* **Exercise task**
Return verbatim the lines of the records that begin at the line containing "This screenshot has height=1087, width=1080." and end with the final line of the records, both included.

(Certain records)
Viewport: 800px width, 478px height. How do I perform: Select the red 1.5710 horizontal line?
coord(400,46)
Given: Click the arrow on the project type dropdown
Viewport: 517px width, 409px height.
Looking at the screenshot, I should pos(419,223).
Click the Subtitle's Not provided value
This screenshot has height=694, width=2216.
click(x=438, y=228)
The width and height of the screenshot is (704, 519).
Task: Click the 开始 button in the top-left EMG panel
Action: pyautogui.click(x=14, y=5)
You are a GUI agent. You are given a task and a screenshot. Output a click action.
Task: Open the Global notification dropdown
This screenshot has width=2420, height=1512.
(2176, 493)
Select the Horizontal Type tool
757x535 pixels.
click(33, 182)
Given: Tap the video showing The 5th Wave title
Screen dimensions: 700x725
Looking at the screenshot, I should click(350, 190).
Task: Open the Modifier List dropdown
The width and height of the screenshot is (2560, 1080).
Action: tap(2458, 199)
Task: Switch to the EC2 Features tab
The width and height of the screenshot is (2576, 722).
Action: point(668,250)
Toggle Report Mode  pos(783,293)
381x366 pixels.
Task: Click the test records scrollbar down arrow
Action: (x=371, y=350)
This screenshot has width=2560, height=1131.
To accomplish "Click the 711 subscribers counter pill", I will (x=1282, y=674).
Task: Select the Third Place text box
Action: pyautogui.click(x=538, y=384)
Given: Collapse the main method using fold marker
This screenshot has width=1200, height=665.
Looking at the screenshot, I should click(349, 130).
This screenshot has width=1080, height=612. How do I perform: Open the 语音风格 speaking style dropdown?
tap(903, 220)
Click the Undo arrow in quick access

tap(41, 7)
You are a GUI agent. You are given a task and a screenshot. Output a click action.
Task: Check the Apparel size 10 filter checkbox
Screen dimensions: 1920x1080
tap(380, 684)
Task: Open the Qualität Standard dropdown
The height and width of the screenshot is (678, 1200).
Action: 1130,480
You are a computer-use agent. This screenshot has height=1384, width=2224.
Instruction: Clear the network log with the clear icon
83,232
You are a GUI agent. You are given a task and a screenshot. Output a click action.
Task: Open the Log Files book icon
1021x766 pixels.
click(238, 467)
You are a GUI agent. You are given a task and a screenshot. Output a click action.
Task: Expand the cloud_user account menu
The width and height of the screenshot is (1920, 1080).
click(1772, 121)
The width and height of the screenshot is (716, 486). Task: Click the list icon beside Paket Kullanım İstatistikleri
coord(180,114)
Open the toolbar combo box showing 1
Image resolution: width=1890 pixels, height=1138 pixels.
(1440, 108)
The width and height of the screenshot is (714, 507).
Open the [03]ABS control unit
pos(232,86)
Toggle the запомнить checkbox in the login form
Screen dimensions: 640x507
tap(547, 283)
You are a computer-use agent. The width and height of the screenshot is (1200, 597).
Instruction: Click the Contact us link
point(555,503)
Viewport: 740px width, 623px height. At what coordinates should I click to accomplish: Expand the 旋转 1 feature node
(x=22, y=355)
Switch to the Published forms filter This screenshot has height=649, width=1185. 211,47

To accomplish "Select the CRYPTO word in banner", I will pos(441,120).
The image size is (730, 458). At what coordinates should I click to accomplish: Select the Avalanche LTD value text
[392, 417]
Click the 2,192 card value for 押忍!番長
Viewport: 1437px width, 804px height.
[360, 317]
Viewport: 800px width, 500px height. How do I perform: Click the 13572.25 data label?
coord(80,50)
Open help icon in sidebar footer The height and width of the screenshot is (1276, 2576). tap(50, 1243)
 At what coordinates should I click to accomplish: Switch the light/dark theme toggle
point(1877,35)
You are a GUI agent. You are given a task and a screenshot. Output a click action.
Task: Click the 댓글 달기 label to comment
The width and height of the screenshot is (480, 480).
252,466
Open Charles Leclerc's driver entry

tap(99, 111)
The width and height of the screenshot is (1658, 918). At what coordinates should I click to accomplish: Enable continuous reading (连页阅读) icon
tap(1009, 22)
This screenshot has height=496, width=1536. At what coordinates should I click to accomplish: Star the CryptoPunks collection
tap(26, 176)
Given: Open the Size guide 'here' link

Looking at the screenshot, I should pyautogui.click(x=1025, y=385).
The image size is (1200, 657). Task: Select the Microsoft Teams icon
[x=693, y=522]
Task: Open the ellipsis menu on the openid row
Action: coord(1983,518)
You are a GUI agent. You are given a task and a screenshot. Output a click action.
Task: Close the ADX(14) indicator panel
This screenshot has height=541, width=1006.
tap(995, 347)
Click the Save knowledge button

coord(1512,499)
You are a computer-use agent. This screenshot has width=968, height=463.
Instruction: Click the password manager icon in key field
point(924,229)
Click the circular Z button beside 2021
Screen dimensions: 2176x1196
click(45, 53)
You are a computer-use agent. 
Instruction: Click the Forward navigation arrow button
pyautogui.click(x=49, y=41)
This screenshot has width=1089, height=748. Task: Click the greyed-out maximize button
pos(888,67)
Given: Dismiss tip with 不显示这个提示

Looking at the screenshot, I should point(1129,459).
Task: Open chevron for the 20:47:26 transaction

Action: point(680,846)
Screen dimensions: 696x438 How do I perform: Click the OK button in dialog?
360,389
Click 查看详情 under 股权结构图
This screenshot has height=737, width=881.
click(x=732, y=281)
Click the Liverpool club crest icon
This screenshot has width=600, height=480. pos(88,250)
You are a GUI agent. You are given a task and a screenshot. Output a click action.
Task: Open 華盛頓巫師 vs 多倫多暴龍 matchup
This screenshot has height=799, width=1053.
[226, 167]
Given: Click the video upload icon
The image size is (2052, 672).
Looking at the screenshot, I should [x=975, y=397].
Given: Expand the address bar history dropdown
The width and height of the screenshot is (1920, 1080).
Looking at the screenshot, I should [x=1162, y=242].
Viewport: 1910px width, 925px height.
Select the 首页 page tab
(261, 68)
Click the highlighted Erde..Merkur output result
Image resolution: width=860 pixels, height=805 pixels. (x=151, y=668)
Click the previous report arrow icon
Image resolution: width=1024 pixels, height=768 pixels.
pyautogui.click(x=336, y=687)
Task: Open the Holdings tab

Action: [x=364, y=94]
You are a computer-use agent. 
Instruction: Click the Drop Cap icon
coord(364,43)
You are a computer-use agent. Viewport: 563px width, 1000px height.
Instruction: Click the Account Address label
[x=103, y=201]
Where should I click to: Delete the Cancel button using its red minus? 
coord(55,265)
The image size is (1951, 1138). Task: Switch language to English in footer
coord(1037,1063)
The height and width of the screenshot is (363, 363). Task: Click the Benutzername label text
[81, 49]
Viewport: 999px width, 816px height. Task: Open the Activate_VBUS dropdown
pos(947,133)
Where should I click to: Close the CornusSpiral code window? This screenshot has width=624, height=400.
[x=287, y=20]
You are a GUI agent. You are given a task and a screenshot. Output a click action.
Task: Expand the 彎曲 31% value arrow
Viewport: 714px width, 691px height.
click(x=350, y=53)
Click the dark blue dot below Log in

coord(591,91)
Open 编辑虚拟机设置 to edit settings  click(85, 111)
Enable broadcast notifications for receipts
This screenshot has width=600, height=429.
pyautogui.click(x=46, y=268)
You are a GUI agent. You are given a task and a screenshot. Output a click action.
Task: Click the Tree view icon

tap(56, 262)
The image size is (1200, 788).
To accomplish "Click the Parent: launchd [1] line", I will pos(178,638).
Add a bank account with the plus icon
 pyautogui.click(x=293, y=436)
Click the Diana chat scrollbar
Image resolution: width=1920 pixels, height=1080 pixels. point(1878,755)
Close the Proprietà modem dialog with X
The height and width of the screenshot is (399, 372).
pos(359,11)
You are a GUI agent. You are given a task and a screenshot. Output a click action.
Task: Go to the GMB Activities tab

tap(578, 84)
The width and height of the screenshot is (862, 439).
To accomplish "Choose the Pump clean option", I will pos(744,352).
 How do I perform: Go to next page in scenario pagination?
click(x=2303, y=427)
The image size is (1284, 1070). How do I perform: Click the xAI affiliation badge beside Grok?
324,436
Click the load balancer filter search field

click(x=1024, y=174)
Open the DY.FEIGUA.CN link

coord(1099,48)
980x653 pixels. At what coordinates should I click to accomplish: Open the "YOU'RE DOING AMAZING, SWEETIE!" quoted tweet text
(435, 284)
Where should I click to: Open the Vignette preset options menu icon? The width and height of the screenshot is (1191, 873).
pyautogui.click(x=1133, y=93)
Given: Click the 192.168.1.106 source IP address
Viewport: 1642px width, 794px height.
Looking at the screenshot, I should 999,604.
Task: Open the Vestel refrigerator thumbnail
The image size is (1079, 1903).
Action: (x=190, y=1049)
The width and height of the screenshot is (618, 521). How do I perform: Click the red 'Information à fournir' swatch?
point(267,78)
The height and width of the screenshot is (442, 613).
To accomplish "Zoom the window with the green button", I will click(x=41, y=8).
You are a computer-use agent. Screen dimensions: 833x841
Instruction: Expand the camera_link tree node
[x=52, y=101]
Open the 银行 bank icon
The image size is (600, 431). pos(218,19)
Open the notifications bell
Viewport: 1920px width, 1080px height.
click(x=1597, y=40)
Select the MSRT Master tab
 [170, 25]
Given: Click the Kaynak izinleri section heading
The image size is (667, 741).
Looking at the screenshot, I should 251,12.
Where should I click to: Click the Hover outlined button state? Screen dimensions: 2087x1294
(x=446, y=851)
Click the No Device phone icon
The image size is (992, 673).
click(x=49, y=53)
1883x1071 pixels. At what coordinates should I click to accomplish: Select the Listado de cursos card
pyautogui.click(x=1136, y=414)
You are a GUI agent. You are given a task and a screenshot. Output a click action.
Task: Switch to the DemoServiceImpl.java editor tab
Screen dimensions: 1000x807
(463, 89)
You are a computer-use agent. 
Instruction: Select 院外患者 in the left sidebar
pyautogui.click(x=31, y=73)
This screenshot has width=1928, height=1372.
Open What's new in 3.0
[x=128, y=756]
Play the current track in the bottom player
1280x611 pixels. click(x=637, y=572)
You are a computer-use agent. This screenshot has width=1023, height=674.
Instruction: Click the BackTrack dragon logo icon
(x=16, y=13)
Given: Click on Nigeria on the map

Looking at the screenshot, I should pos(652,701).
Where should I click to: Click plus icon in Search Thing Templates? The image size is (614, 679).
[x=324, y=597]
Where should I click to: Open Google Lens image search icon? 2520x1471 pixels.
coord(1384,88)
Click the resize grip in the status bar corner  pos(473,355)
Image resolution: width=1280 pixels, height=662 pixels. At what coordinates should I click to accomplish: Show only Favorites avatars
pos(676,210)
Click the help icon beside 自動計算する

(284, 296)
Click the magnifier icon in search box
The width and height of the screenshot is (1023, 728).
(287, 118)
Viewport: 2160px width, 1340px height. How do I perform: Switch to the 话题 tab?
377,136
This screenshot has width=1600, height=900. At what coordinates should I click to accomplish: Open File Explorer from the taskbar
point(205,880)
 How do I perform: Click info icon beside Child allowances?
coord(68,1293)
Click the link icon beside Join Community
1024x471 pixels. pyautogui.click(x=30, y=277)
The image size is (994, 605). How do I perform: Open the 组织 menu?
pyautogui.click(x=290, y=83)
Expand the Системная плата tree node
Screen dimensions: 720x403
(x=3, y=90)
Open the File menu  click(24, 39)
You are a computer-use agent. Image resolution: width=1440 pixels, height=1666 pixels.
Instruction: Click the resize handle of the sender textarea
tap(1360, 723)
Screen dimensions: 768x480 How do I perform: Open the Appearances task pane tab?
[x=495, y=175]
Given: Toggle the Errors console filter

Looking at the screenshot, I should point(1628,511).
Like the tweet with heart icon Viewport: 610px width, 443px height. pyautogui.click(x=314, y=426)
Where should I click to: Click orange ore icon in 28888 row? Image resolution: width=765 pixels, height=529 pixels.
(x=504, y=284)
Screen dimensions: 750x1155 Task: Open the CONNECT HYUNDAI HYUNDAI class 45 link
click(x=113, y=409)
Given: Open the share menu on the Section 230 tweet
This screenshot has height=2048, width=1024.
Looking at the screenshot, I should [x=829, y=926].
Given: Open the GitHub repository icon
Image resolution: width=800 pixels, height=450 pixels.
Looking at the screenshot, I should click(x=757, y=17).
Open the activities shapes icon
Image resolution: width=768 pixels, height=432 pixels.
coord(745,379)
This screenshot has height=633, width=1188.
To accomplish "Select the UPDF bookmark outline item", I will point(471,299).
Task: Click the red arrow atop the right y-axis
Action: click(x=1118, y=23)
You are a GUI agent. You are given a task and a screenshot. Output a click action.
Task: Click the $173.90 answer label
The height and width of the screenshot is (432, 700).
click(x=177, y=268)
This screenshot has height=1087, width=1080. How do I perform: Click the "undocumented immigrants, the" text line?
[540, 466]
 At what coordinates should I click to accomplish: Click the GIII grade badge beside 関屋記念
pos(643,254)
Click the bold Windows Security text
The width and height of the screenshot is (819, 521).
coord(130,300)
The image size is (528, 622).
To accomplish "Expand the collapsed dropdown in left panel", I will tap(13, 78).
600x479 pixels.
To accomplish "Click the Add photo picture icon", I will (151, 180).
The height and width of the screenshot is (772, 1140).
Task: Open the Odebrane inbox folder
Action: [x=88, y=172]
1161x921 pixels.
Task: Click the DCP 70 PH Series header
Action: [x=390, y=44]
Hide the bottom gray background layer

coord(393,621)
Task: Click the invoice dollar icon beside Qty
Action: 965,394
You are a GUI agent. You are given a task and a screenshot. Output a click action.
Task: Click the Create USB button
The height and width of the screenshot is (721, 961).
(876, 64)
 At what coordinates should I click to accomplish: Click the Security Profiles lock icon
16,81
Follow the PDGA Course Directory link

* **Expected output**
This screenshot has height=1087, width=1080. How do I perform: Click the "undocumented immigrants, the" text line?
[540, 466]
 At what coordinates should I click to accomplish: Click the GIII grade badge beside 関屋記念
pos(643,254)
Click the bold Windows Security text
The width and height of the screenshot is (819, 521).
coord(130,300)
The image size is (528, 622).
To accomplish "Expand the collapsed dropdown in left panel", I will tap(13, 78).
600x479 pixels.
To accomplish "Click the Add photo picture icon", I will (151, 180).
The height and width of the screenshot is (772, 1140).
Task: Open the Odebrane inbox folder
Action: [x=88, y=172]
1161x921 pixels.
Task: Click the DCP 70 PH Series header
Action: [x=390, y=44]
Hide the bottom gray background layer

coord(393,621)
Task: Click the invoice dollar icon beside Qty
Action: 965,394
You are a GUI agent. You are given a task and a screenshot. Output a click action.
Task: Click the Create USB button
The height and width of the screenshot is (721, 961).
(876, 64)
 At what coordinates should I click to accomplish: Click the Security Profiles lock icon
16,81
Follow the PDGA Course Directory link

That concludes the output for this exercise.